De notre correspondant à Los Angeles
La réforme
tant souhaitée par Obama pourrait capoter pour de nombreuses raisons. En vrac: l'inquiétude face aux dépenses, l'influence des lobbies ou encore la question de la couverture pour les clandestins. Mais depuis quelques jours, un sujet est revenu sur le devant de la scène: celui de l'avortement. Ou plus exactement de son financement.
Jeudi, la démocrate Nancy Pelosi a présenté le texte –
un beau bébé de 1990 pages proposant notamment d'instaurer une option de couverture publique– qui sera débattu la semaine prochaine par la Chambre basse du Congrès. Le représentant démocrate du Michigan
Bart Stupak a déjà prévenu: si son amendement interdisant l'utilisation de fonds fédéraux dans le cadre d'un avortement n'est pas inclus, il ne soutiendra pas le texte. Ce catholique espère «qu'une bonne partie» d'un bloc d'une quarantaine de ses collègues démocrates tendance conservateurs se joindront à lui. Mathématiquement, si 41 démocrates votaient avec les 177 républicains de la Chambre, ils pourraient empêcher que le texte soit débattu. L'argument est le suivant: si je suis un Américain
pro-life (anti-avortement), je ne veux pas que mes impôts servent à prendre en charge une procédure opposée à mes principes.
Légal mais peu pris en charge
Cotés privé, près de
90% des assureurs rembourse un avortement sur le papier. Problème:
Qu'est-ce qui changerait avec la réforme?

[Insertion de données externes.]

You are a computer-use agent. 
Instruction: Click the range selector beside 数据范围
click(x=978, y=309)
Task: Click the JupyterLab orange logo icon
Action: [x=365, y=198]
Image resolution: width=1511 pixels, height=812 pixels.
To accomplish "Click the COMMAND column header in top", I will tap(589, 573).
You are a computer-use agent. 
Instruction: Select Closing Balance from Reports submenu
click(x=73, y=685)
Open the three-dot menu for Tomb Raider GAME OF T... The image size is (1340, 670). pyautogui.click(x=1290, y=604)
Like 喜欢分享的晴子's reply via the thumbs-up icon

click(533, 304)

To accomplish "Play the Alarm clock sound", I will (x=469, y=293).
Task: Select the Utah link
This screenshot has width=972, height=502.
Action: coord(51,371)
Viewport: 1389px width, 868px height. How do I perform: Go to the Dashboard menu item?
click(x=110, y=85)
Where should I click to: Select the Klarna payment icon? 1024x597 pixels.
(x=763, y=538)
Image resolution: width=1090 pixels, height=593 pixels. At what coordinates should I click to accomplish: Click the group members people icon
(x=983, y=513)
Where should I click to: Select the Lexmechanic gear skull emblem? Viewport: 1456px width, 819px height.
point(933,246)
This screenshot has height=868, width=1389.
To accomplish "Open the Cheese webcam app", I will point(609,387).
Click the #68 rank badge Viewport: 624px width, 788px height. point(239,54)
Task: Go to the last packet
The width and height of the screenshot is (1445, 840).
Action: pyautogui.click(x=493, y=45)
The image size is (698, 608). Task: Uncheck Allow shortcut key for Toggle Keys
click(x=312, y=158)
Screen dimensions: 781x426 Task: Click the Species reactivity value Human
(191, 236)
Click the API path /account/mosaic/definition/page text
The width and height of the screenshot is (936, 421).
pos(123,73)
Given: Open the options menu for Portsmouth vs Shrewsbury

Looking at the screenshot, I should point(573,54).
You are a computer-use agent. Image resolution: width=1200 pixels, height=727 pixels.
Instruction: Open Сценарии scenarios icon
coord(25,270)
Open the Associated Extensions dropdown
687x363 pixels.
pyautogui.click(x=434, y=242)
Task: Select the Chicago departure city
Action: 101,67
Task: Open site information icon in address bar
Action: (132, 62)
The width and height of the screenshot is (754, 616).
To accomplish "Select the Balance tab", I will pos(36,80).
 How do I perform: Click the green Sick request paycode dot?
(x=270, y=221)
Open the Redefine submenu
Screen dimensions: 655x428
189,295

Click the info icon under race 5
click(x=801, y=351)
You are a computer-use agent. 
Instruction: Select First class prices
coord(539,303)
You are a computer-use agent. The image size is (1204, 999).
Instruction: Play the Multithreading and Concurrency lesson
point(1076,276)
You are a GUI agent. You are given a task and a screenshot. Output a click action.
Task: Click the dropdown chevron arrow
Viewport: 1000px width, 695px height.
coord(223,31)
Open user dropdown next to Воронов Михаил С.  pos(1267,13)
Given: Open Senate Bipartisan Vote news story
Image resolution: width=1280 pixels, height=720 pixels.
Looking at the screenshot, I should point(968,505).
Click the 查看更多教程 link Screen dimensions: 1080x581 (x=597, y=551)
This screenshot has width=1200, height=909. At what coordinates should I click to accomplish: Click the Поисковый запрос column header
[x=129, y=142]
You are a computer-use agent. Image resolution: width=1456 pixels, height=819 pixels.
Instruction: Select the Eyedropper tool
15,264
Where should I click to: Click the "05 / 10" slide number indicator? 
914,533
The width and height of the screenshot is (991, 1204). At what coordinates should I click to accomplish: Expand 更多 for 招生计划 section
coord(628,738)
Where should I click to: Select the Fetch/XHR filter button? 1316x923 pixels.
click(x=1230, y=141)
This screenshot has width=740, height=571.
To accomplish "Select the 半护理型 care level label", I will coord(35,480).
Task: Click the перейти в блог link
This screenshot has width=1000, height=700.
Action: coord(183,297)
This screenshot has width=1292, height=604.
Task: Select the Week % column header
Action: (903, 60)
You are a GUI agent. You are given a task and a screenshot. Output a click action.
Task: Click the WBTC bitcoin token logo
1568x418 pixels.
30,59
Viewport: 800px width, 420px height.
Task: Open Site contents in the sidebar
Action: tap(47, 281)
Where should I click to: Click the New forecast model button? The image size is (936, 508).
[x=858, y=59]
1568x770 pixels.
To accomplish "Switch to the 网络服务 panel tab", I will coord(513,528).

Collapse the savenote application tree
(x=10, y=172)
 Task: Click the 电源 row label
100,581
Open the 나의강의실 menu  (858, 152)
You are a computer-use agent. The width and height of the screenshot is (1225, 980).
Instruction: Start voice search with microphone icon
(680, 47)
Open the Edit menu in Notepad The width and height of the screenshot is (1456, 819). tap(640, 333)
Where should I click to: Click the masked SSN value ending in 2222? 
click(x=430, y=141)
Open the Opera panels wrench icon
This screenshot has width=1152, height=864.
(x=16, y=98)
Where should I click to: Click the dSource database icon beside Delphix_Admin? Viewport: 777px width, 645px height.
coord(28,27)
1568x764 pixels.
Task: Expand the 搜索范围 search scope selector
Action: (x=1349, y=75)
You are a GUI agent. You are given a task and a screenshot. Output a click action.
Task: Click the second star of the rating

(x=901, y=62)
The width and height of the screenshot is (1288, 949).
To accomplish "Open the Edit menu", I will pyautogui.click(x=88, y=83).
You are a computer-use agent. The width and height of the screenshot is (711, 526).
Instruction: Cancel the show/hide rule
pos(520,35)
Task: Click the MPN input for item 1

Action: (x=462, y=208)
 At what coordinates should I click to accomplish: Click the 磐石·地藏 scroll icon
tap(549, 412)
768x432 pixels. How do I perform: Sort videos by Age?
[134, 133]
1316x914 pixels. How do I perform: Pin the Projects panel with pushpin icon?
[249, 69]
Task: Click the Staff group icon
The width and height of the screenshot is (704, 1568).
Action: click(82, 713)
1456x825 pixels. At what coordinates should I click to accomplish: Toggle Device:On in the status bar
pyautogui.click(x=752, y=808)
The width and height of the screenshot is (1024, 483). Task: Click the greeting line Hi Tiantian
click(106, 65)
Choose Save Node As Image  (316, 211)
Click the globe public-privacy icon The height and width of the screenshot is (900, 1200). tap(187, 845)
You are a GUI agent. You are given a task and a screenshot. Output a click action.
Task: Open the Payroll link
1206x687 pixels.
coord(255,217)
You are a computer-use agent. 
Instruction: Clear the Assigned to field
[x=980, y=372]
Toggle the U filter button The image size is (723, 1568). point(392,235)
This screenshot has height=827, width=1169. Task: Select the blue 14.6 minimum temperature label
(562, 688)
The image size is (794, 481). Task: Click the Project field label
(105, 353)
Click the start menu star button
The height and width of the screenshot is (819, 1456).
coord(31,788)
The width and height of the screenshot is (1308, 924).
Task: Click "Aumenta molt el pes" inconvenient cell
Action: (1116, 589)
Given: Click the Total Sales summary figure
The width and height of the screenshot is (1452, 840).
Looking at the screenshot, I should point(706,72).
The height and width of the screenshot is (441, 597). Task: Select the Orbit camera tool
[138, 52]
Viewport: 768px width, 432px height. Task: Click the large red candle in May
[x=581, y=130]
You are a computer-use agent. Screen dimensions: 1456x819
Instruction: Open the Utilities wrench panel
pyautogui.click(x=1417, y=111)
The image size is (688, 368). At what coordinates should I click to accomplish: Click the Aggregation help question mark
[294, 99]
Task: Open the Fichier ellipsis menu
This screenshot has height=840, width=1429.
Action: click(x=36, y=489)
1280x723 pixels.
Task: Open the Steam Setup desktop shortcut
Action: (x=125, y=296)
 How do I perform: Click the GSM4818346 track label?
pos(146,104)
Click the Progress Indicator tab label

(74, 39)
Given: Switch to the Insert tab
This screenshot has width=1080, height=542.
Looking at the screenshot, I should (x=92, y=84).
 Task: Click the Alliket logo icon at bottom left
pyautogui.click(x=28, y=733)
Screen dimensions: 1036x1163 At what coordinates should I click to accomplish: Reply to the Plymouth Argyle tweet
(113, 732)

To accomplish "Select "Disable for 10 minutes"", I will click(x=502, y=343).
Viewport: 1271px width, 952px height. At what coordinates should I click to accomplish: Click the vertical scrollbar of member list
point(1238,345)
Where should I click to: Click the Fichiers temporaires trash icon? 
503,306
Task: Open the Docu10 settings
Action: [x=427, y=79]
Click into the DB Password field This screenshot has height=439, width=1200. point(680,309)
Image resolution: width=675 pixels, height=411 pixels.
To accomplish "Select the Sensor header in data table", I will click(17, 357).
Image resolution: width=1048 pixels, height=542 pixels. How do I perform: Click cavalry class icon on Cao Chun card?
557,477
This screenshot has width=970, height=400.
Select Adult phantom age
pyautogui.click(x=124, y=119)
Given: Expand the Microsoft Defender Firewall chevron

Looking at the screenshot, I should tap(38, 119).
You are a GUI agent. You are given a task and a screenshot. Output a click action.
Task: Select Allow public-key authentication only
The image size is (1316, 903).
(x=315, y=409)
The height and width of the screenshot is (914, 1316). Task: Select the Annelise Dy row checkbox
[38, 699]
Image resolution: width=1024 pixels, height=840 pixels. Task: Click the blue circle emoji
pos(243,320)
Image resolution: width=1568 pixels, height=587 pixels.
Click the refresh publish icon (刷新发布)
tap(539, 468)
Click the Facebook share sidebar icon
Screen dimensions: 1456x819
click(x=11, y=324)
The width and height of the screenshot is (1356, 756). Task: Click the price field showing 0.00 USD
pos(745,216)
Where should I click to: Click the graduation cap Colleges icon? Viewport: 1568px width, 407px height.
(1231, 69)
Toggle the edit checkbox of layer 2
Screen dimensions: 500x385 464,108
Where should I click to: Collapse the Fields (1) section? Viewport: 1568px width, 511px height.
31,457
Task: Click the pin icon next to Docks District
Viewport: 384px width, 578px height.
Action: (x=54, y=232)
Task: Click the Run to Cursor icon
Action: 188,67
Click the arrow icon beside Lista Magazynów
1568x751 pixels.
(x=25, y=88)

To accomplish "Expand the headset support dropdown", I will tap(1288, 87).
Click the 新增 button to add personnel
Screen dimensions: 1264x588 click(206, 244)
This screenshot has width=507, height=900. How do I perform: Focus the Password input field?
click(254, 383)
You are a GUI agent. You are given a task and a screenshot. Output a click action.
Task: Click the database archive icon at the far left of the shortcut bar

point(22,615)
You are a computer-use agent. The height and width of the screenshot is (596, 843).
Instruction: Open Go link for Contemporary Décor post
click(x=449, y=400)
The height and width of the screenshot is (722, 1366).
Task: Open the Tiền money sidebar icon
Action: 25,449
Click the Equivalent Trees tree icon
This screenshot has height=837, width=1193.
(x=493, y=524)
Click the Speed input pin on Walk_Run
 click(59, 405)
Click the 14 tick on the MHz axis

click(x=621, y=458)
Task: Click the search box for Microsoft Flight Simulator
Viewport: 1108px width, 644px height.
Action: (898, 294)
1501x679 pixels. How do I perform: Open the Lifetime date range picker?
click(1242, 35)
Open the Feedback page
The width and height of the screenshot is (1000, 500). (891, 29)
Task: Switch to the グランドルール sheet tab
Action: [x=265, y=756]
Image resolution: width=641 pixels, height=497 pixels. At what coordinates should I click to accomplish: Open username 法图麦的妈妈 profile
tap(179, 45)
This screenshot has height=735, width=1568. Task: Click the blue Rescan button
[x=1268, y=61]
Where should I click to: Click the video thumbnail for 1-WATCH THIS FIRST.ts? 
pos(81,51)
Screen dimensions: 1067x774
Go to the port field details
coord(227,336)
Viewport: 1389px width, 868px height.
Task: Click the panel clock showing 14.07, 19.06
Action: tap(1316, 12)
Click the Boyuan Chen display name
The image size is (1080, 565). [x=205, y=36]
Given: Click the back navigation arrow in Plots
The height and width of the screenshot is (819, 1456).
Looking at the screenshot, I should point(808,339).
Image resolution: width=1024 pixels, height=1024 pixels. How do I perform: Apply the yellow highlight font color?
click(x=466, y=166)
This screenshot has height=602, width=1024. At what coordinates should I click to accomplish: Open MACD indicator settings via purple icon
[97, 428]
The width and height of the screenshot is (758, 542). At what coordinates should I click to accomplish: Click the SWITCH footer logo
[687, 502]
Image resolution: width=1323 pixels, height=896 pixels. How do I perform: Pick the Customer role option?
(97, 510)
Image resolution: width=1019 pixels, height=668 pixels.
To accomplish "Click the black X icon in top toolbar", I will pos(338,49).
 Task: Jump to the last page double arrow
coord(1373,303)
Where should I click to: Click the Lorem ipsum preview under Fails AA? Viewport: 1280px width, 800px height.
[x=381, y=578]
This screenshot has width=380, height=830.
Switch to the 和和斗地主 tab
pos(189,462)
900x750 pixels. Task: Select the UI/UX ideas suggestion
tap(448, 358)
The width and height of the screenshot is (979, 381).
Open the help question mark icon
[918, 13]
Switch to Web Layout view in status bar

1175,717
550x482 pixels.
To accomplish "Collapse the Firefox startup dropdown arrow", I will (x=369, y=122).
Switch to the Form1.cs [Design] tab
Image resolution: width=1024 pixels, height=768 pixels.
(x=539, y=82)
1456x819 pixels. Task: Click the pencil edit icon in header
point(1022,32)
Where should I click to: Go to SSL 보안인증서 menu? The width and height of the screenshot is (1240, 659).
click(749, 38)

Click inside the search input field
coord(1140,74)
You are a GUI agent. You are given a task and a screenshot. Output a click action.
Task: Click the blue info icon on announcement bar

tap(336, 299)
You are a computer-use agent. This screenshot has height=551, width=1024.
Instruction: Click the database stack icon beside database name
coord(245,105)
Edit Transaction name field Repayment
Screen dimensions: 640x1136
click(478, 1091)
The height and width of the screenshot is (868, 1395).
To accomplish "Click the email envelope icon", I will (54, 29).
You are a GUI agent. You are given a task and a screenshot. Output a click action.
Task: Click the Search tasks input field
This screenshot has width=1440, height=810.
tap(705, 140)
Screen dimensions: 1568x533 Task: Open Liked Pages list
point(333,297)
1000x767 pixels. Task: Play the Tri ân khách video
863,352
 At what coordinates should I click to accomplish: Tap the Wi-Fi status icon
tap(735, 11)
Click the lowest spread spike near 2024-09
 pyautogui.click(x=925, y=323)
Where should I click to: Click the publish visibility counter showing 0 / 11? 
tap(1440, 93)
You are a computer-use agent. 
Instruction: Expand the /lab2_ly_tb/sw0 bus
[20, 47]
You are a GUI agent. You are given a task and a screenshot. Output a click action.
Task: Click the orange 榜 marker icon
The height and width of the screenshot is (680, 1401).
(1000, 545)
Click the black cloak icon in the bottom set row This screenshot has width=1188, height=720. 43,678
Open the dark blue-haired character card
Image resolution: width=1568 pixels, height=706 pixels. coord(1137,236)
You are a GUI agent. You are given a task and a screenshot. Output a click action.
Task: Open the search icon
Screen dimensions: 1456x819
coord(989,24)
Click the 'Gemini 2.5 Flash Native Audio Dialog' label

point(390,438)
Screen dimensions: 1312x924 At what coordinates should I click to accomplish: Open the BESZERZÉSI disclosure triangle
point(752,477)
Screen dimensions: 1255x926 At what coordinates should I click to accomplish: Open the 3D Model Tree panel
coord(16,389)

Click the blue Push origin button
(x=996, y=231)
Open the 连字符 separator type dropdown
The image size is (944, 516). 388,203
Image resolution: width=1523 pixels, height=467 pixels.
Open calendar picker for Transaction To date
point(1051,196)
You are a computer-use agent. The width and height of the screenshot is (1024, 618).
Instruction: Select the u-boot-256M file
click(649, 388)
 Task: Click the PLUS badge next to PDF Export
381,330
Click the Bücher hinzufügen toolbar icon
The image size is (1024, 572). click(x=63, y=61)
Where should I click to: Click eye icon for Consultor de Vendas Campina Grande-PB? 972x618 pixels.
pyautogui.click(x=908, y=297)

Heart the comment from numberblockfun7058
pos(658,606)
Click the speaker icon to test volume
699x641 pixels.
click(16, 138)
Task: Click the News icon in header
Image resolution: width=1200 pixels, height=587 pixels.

Rien n'est clair pour l'instant. Mais selon le raisonnement de certains démocrates, la situation pourrait empirer si l'amendement de
Bart Stupak passait. Il étendrait en effet les restrictions à l'offre d'assurance publique mise en place par la réforme. Une femme qui quitterait son assureur privé pour l'offre publique pourrait donc perdre la prise en charge de l'avortement dont elle disposait.
Au milieu de tout ça, Obama a juré que le texte qu'il validerait préserverait le délicat statut-quo. Les débats au Congrès s'annoncent houleux.